As adults we really can’t blame anyone but ourselves for our lazy language which results in alienation from others. Perhaps we really don’t want the kind of conscience that comes with a conscious awareness of ourselves. Despite how we’d like to think we are special in the eyes of others, we don’t want to deal with how our harshness and heartlessness can wound. But we all have blind spots, and if our loved ones don’t gently and humorously point them out, who will? We need a few good people to be real with us; we need strong people who aren’t easily crumpled by what comes out of our blind spots.

On a walk after supper with dad my sister admits she’s relieved to see me laughing again. “For awhile back there we were worried. You lost your sense of humour.”
“Yeah, too bad we can’t just go to the lost and found and ask if anyone has seen it. ‘Are you sure it’s not there? I’m Canadian, so it’s subtle and sardonic and slightly self-deprecating. Maybe it’s under something. I know it’s been awhile but I doubt anyone else claimed it. It’s a weird shape and it’s got my name all over it. Could you look again?’ ”

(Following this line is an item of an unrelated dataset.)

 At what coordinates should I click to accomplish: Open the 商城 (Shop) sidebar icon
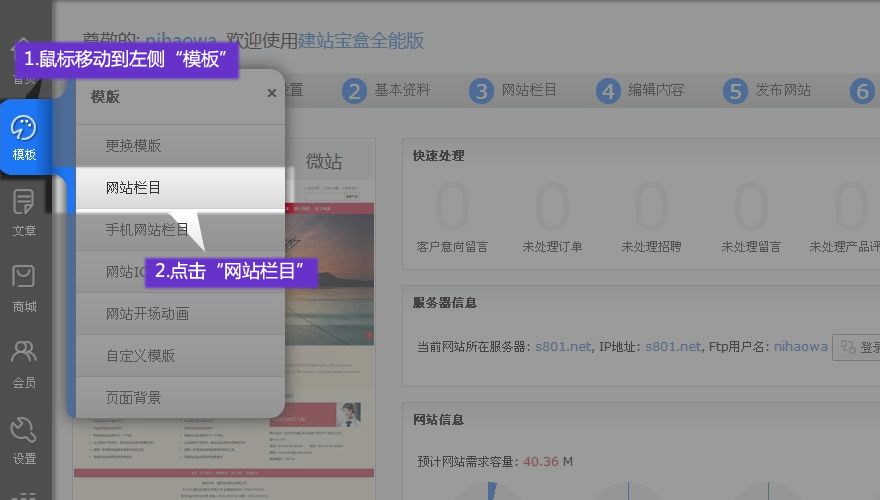click(x=24, y=289)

If this past week is any measure, I expect sixty will be a year full of laughs and losses. My favourite spiritual writers are the desert mothers and fathers, the mystics who epitomized the mystic Christ, an Essene himself, before the more recent literalist-fundamentalists shoved them into back into the desert. They all remind me that the “spiritual life is one of subtraction, not addition”.

Loss is inevitable as we age. Loss hits, over and over. Eventually, the sharp sudden, melodramatic losses get smoothed down by the sheer quotidianess of them: we go to bed, we sleep, we toss, we turn, we wake, we rise, we walk, we talk, we work, we go to bed again. Over and over, and the sheer accumulation of the habits of moving through the days brings a wisdom that not even the brightest mind can embody, can only theorize. Wisdom is bred in the bone by bedding and rising and bedding again.

I’m heading back to my ‘sanctuary’ ( or ‘Santa’s workshop’, as Ervin calls it) on the prairie Despite how The Road has always served as a healing trajectory, a zone for sorting my life’s detritus, collecting and dropping as I go: I just want to sit still. It has been a hard Spring. The most difficult news at the moment hits close to home: as friends deal with the tragic loss of a cousin in the Humbolt accident.

Three men in yellow jerseys, honouring the hockey players, walk past the cafe window. I feel thankful for what I found this week: deeper connections with my dad, my sisters, my brother, my brothers-in-law, old work cohorts, a favourite yoga teacher (who at sixty-one still arrives at classes on his skateboard) my high school English teacher who urges me to “go deeply in your journey with language; meet the soul at that level”. I muddle through, all the way home, two steps forward, one step back and, hopefully, not the other way around.